Work instructions:
From the listing below, output the lines between the one with "Click the Brush cell label text" and the one with "Select the label Biliary atresia", including those two, and nothing else. Pictures are not copied.

Data records:
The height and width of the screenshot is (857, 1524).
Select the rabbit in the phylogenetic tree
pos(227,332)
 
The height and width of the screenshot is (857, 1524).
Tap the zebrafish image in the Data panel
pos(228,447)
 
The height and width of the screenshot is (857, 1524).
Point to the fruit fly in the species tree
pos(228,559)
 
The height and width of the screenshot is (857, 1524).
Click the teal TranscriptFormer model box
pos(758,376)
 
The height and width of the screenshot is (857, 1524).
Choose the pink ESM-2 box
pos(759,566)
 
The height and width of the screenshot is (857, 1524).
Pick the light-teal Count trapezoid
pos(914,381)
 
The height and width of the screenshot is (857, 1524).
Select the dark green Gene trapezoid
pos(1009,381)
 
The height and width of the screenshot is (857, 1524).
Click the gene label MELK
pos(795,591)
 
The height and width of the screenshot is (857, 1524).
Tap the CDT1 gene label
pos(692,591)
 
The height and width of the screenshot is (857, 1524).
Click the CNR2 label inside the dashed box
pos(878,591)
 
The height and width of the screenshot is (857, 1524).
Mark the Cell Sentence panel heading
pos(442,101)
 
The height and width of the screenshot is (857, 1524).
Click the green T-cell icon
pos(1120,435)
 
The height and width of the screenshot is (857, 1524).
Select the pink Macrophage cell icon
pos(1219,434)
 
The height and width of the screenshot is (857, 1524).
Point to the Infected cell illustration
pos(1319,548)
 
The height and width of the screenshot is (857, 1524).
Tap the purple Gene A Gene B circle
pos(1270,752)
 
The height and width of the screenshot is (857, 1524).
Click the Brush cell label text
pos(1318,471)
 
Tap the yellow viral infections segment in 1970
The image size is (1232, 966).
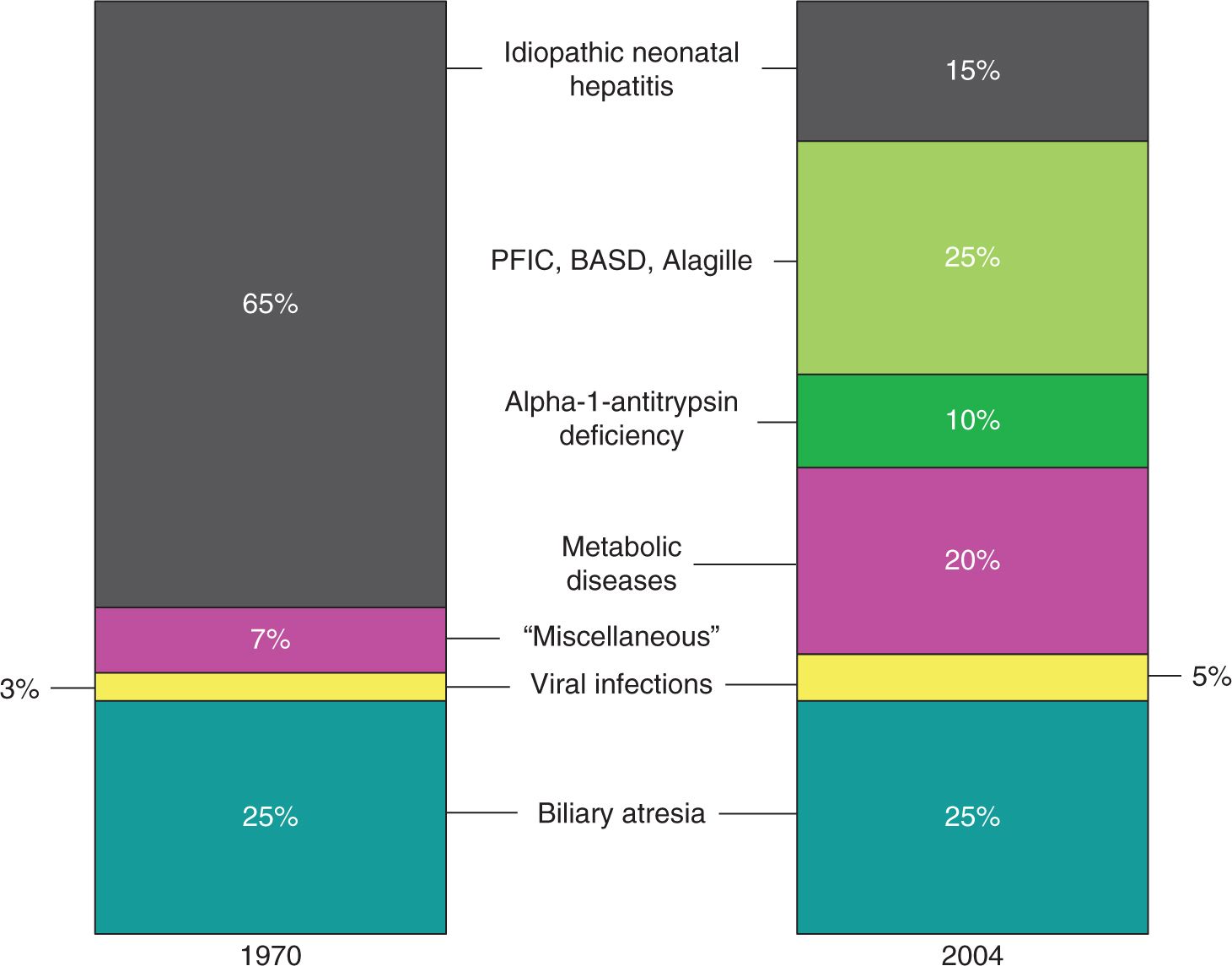tap(270, 687)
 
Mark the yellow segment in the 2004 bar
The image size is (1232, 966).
tap(972, 677)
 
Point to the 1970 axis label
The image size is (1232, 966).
tap(271, 954)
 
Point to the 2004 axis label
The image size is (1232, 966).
tap(972, 954)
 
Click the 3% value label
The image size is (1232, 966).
tap(19, 689)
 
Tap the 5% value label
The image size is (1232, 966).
tap(1211, 677)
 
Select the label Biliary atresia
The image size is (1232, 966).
tap(621, 813)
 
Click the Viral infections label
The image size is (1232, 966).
tap(621, 683)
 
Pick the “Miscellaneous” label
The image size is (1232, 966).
tap(621, 636)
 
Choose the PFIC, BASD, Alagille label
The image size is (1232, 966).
tap(621, 261)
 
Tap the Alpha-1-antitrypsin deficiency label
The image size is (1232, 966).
tap(621, 418)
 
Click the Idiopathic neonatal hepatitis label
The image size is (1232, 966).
tap(621, 69)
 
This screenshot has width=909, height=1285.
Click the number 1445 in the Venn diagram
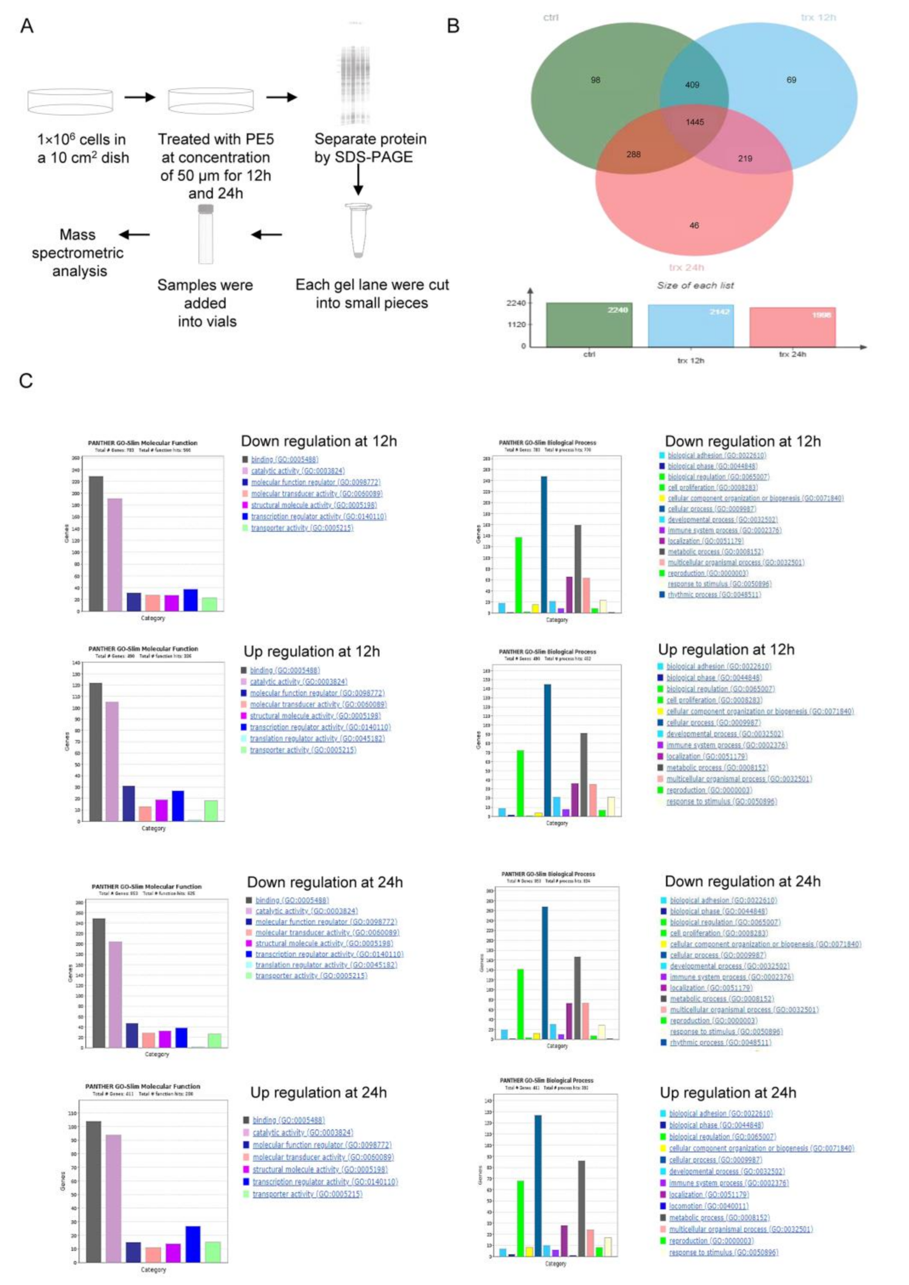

Result of this task:
Click the Brush cell label text
pos(1318,471)
 
Tap the yellow viral infections segment in 1970
The image size is (1232, 966).
tap(270, 687)
 
Mark the yellow segment in the 2004 bar
The image size is (1232, 966).
tap(972, 677)
 
Point to the 1970 axis label
The image size is (1232, 966).
tap(271, 954)
 
Point to the 2004 axis label
The image size is (1232, 966).
tap(972, 954)
 
Click the 3% value label
The image size is (1232, 966).
tap(19, 689)
 
Tap the 5% value label
The image size is (1232, 966).
tap(1211, 677)
 
Select the label Biliary atresia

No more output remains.